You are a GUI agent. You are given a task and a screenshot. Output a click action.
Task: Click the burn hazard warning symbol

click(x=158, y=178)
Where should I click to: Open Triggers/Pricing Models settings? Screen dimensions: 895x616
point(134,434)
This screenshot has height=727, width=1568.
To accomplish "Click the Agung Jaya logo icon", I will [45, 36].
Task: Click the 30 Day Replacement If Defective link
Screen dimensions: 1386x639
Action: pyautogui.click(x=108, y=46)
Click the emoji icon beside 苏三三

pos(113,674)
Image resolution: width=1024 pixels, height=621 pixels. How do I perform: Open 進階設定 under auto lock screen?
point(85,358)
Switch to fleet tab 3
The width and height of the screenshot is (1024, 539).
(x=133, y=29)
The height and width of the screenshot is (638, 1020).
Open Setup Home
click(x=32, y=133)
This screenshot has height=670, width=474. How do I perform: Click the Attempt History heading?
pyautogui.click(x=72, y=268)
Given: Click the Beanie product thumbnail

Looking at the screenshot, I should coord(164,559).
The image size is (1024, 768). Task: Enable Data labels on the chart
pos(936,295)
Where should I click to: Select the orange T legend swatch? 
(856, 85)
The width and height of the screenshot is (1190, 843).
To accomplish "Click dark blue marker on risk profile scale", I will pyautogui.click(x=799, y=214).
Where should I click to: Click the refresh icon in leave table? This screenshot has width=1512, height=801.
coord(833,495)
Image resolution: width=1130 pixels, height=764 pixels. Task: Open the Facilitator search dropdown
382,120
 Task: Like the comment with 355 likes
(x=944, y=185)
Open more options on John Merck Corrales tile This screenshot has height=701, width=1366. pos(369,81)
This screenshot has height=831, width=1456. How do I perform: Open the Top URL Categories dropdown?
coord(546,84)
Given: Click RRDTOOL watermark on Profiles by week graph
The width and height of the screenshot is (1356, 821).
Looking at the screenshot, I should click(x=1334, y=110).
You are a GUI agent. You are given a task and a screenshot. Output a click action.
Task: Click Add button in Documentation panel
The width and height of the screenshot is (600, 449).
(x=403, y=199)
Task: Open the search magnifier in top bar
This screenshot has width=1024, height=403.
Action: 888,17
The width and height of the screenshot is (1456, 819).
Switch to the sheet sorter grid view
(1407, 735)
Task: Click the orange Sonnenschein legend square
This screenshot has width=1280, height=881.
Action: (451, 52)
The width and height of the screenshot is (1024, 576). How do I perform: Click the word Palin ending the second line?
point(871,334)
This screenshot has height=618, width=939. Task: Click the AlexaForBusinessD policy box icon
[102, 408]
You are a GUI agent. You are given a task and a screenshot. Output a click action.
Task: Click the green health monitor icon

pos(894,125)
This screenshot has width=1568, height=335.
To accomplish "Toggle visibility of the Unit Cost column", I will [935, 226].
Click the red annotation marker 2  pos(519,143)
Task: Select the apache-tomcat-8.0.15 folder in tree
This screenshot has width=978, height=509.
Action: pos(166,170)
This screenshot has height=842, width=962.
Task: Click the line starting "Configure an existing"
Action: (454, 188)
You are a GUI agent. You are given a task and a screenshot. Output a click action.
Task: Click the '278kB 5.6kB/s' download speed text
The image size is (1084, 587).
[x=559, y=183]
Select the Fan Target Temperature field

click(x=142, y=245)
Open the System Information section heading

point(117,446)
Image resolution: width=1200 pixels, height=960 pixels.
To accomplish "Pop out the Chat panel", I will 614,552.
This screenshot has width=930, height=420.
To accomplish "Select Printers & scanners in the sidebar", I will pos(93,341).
____
Using the entries above, return each line that includes the word "panel".

Task: Click Add button in Documentation panel
To accomplish "Pop out the Chat panel", I will 614,552.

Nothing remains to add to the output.